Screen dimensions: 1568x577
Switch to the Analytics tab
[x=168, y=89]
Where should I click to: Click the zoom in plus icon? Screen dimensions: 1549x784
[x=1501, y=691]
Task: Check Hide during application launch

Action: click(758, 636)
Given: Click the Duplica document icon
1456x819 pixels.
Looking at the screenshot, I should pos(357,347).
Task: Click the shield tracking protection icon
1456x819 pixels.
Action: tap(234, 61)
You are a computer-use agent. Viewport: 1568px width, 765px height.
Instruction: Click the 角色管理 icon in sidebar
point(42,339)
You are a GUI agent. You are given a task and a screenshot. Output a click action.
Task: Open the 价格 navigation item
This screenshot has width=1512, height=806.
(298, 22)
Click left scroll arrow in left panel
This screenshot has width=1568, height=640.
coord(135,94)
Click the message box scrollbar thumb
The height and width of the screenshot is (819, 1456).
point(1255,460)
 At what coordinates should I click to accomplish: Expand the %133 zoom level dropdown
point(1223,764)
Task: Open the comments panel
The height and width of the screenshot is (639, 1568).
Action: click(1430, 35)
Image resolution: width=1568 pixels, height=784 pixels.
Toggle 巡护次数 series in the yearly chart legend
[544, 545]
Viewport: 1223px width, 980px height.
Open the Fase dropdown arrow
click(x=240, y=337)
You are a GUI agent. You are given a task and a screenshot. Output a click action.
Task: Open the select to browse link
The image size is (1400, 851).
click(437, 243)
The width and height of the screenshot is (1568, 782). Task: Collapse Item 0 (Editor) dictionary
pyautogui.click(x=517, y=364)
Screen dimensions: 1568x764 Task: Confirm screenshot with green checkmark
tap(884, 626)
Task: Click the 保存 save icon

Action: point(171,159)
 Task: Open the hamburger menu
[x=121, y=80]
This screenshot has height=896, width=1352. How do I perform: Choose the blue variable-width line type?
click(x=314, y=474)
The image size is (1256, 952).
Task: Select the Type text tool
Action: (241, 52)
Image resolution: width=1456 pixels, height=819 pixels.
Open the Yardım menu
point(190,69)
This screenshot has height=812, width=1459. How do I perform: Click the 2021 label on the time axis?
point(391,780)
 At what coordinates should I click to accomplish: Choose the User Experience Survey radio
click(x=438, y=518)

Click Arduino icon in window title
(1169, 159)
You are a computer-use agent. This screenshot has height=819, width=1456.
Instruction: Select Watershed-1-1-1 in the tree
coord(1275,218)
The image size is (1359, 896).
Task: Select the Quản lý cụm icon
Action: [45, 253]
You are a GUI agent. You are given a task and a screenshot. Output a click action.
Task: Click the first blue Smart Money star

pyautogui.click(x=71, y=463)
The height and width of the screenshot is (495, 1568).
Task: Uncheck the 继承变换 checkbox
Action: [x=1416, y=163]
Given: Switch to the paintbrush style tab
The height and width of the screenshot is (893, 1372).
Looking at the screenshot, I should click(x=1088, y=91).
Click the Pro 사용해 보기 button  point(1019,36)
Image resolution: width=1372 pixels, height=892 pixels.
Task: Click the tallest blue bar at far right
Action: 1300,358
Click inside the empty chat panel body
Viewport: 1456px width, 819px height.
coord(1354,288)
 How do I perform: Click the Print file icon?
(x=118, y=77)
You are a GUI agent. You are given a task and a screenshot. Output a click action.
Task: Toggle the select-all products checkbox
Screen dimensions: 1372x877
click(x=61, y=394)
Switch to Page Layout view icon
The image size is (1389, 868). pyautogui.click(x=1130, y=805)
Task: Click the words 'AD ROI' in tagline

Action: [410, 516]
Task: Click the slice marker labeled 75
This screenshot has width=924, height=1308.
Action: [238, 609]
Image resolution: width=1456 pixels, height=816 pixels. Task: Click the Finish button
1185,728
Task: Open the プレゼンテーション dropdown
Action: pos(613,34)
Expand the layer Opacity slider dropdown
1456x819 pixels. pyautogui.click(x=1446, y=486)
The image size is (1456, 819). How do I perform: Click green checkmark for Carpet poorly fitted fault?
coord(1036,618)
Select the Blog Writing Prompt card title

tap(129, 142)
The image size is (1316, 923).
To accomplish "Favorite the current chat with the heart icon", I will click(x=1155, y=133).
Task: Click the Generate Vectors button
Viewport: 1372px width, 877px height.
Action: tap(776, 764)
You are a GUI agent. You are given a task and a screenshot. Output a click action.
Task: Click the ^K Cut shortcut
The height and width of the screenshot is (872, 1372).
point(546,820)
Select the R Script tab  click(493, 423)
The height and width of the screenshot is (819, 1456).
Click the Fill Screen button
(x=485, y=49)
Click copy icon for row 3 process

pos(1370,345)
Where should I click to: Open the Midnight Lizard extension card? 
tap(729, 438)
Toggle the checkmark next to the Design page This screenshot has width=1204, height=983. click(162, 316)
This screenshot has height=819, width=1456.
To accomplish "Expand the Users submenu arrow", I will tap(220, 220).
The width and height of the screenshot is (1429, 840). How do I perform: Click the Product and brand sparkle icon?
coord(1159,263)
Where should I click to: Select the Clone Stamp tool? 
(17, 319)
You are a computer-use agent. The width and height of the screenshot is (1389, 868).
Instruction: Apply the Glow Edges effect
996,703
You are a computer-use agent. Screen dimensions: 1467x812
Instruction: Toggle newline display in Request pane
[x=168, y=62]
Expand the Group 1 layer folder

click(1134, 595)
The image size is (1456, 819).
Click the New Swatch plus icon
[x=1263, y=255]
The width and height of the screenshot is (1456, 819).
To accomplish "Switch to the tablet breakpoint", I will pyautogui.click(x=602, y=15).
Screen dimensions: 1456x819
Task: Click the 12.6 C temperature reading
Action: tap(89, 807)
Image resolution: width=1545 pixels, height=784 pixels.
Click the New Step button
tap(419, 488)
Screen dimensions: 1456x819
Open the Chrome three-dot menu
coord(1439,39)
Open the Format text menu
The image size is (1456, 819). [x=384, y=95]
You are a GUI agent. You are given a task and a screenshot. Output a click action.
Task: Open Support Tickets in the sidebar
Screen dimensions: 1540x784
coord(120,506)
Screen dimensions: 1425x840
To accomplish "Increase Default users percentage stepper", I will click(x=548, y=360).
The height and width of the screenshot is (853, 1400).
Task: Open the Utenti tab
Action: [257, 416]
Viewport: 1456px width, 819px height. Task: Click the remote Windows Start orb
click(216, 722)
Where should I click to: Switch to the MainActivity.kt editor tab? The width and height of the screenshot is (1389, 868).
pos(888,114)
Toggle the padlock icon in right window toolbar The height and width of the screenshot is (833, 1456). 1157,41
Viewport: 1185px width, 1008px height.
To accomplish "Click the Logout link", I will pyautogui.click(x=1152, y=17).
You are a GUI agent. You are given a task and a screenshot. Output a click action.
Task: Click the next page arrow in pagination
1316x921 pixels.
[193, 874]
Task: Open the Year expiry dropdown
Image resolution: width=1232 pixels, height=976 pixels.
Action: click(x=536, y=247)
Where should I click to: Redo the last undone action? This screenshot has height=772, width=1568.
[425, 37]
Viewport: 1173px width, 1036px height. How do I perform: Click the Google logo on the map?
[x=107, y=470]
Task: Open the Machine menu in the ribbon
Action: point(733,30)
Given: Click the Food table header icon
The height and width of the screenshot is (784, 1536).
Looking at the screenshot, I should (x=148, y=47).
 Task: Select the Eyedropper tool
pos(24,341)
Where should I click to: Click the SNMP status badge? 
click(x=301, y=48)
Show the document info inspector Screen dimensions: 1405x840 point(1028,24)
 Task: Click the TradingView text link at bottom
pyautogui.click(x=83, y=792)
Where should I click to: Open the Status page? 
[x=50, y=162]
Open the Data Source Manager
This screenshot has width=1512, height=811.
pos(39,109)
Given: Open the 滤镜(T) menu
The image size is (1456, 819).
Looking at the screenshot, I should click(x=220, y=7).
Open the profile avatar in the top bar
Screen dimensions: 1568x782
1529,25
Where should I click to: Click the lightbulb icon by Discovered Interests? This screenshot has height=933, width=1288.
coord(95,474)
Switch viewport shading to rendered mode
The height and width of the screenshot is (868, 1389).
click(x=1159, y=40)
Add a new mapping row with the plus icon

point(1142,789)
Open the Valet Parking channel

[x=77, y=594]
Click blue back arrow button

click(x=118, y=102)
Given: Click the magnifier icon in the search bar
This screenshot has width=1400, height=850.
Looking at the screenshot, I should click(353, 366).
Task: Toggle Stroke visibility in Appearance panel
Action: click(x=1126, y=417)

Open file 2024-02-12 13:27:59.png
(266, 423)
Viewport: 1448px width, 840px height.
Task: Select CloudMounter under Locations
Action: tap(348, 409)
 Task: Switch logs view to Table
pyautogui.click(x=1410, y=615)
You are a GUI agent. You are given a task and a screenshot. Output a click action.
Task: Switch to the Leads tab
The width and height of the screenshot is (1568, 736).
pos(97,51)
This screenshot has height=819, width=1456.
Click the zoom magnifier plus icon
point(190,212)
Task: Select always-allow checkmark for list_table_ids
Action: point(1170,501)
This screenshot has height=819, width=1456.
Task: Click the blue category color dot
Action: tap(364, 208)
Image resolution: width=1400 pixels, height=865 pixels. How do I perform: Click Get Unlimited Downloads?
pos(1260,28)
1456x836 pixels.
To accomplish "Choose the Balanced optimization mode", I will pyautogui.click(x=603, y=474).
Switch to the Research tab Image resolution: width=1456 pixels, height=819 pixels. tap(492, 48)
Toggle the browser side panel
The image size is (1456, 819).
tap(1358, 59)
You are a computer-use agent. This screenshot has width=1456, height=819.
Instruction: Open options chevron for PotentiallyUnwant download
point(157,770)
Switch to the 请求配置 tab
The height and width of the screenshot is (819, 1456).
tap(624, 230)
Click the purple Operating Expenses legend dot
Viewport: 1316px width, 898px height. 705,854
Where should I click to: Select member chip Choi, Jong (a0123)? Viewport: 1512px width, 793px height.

——

Repeat only the stretch of lines starting at the one containing "Switch to the 请求配置 tab" and running to the final line of the entries above.

Switch to the 请求配置 tab
The height and width of the screenshot is (819, 1456).
tap(624, 230)
Click the purple Operating Expenses legend dot
Viewport: 1316px width, 898px height. 705,854
Where should I click to: Select member chip Choi, Jong (a0123)? Viewport: 1512px width, 793px height.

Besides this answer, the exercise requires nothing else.